Intervene in a way as to strengthen the ability of the system to shoulder its own burdens, then remove yourself. Ask:

• Why have the natural correction mechanisms failed?
• How can obstacles to their success be removed?
• How can mechanisms for their success be made more effective?

Take the focus off short-term relief and put it on a long-term restructure.

Trap: beat the system

"Rules are made to be broken"

If an attitude to "beat-the-system" is pervasive with users throughout your system, it's time to rethink your approach. From exploits in video games to government agencies that spend useless dollars to prevent a lower budget next year, "rule beating" is a common problem among various types of systems.

Escape:

Treat these rule exploits as helpful feedback. Design or redesign rules to encourage creativity in how the purpose of the rules is achieved.
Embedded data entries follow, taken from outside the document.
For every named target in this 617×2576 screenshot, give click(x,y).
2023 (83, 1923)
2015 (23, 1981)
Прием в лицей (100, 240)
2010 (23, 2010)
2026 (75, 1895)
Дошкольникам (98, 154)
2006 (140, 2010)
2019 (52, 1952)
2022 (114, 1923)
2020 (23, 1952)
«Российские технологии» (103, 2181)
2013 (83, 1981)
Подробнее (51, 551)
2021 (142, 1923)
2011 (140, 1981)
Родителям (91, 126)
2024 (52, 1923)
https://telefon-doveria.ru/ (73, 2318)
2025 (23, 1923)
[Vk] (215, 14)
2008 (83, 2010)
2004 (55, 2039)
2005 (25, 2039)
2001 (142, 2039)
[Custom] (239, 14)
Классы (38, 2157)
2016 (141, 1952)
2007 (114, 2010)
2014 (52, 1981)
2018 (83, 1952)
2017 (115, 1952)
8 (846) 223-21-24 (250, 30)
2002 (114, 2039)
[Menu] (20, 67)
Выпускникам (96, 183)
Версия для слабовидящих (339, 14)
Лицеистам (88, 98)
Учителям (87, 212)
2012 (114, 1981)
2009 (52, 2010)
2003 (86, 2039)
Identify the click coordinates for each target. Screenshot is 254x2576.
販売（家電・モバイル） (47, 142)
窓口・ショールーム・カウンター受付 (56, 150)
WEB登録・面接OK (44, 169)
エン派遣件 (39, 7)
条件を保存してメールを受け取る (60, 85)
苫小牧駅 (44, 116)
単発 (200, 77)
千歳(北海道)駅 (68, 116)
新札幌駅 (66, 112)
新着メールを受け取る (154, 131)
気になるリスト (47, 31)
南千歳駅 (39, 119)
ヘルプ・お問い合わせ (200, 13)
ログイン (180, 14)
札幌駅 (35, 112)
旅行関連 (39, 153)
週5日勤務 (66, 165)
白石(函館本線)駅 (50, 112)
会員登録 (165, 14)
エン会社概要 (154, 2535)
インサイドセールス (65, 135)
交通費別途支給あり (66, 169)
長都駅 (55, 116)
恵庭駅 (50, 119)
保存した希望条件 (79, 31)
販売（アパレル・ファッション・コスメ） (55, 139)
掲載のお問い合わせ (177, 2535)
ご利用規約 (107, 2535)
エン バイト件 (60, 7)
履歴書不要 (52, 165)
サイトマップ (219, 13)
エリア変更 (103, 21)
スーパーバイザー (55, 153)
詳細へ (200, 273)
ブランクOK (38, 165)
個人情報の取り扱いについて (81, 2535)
Focus on the "spirit of the law" rather than the "letter of the law." Ask yourself if there is a better way to achieve your goal.

Trap: seek the wrong goal

"There is no A for effort"

If the goals are defined inaccurately or incompletely, the system may obediently work to produce a result contrary to what its operators actually intended in the first place.

Escape:

Specify indicators and goals that reflect the real welfare of the system. Do not confuse effort with result. Otherwise, you will be left with a system that produces effort, not outcomes.
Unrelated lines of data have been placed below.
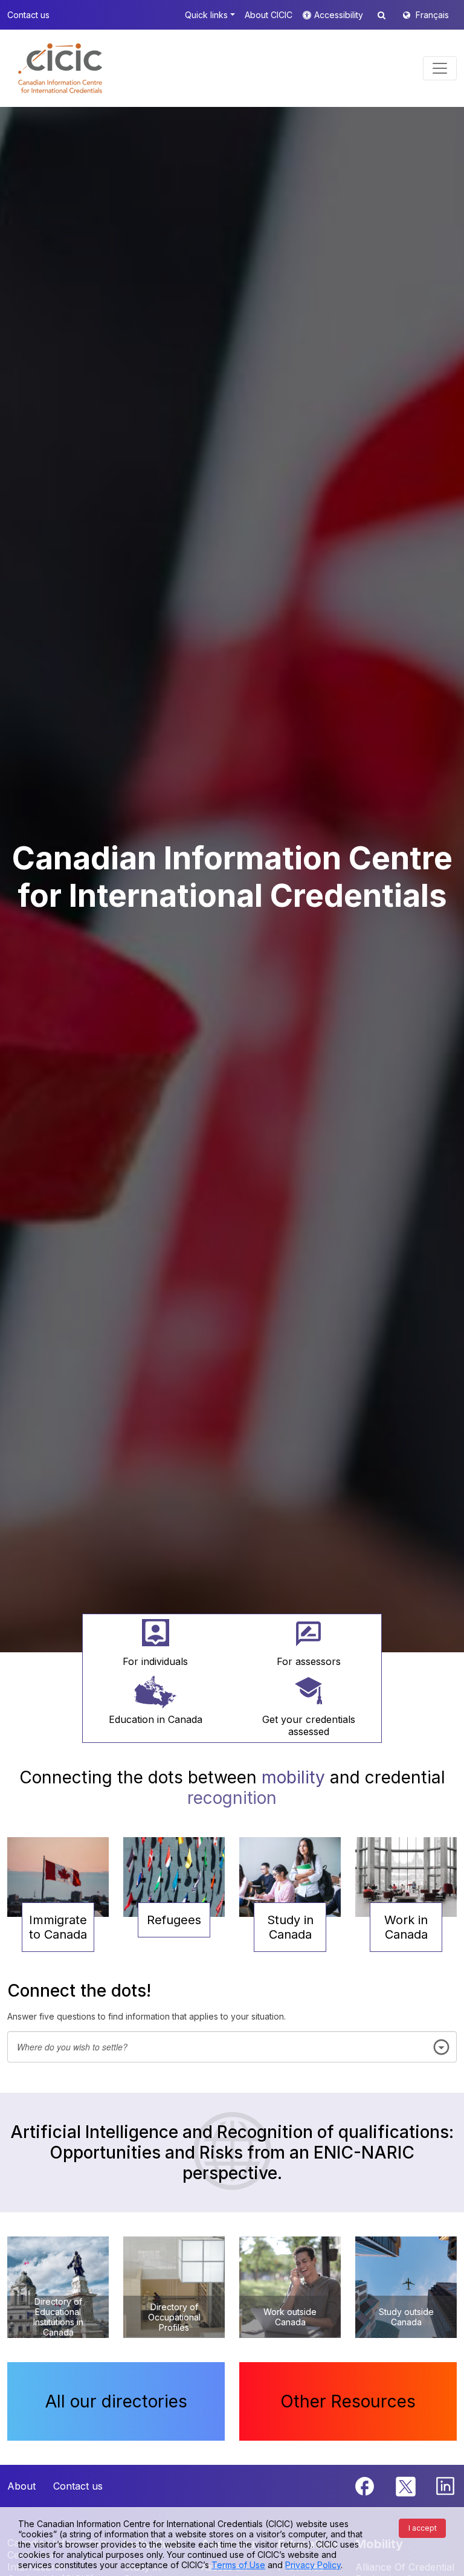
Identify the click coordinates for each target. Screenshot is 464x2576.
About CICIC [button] (268, 15)
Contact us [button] (28, 15)
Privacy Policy (313, 2565)
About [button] (21, 2486)
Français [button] (432, 15)
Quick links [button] (206, 15)
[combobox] (232, 2047)
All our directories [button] (116, 2401)
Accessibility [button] (340, 15)
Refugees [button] (174, 1920)
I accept (422, 2528)
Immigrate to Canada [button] (58, 1927)
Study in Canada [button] (290, 1927)
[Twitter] (406, 2485)
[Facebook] (366, 2485)
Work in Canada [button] (406, 1927)
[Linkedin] (445, 2485)
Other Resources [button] (348, 2401)
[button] (60, 68)
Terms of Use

Trap: drift to low performance

"If you're not growing, you're shrinking"

If you allow performance standards to be influenced by past performance, it sets up a reinforcing feedback loop that erodes goals and sends your system towards low performance.

Escape:

Set standards according to the best actual performances instead of being discouraged by the worst. This pattern will reverse the flow of your feedback loop toward growth.

Find leverage points

"If a revolution destroys a government, but the systematic patterns of thought that produced that government are left intact, then those patterns will repeat themselves… There's so much talk about the system. And so little understanding." - Robert Pirsig, Zen and the Art of Motorcycle Maintenance

Those who are deeply involved in a system often intuitively know where to find leverage points, but frequently push change in the wrong direction. MIT's Jay Forester published a study of urban dynamics in 1969 that identified low-income housing as a leverage point in an economy.

What he found was that the less low-income housing there was in a city, the better off it was. The idea is counter-intuitive, and Forester was derided for his findings during a time when national policy dictated a slew of such projects across the country. Since then, many such projects have been torn down.

As systems become more complex, their behavior can become surprising.